The coffee-shop chain has a policy that states that if employees neglect to provide an accurate receipt, then the customer gets their order for free.

In the video, the customer, Taylor Chapman, had made a drive-through order the prior evening and didn’t get a receipt, and she showed up the next morning loaded for bear, claiming that because she and her friends didn’t get a receipt the night before, she should get the same order that next day. Her bizarre eight-minute video got worse and then worse still, but all the while, the DD employee, 18-year-old Abid Adar, calmly and politely handled the abuse, offering to make good on the policy and provide a free order for Chapman.

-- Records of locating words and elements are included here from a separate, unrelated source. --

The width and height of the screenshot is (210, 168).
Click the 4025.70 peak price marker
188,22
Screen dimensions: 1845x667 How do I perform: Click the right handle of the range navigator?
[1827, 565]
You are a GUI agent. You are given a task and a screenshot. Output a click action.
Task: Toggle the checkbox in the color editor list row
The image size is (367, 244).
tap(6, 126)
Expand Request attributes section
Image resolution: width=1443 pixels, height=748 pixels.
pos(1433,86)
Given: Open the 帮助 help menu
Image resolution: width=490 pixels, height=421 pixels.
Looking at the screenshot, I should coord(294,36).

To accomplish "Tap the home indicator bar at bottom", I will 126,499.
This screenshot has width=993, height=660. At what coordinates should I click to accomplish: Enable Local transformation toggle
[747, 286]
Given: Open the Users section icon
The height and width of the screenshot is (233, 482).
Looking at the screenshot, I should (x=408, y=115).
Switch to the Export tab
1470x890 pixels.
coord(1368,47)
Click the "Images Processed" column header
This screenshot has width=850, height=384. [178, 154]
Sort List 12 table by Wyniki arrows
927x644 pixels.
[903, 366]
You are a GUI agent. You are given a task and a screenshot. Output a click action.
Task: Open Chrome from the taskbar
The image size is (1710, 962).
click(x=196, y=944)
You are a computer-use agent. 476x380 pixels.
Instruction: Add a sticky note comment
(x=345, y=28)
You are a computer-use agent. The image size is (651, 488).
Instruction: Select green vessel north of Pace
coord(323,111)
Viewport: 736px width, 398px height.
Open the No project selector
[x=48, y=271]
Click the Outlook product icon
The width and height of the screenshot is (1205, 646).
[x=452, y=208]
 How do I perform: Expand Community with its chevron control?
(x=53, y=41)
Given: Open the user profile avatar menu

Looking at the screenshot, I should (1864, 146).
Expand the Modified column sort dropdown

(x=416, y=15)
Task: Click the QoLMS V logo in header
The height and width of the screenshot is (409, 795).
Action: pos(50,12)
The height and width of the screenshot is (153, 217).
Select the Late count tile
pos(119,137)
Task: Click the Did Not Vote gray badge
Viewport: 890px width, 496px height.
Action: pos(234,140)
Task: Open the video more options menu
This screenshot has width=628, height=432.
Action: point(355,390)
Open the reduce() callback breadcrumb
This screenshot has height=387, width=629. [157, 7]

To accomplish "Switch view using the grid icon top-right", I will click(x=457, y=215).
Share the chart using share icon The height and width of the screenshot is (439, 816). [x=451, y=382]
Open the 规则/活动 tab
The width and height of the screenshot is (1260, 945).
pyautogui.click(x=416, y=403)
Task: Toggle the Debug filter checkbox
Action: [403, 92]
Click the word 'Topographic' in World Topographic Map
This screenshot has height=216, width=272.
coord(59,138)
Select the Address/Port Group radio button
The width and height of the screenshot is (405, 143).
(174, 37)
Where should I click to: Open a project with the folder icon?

Put aside for the moment that the rant was so over-the-top crazy, and that the video was first posted by an anonymous YouTube account with no prior videos, that it made the entire incident seem somehow “off.”

Consider instead how Adar was an exemplary brand ambassador, and that it took Dunkin’ Donuts a full three days after the incident to acknowledge Adar’s poise and make some form of recognition.

There are significant communications ramifications here. In no particular order, here are some that occur to me:

• Other than some Twitter responses, I’ve found no official Dunkin’ Donuts statement on the incident, hoax or otherwise. Big mistake.
• If nothing else, use a personal statement by an executive, in a press release and not just a tweet, to acknowledge that your employee, a bottom-of-the-totem-pole teenager, responded with exceptional restraint and professionalism.
• Better yet, take his story to the media and make him an example to all of your employees coast to coast.
• Remember that your people are your best brand ambassadors. Adar and a second employee, who was singled out for especially ugly invective late in the video, were either well trained or were special representatives of Dunkin’ Donuts. Sometimes the most valuable PR can come from the most unheralded and unexpected sources. Internalize that. Make it policy. Make it proactive. That way, every employee will know in advance how to deal with abusive customers.
• Rethink the policy about the receipts. It’s dumb. Most times I don’t need a receipt for my coffee, and when I do, if I don’t get it, I don’t expect a free order.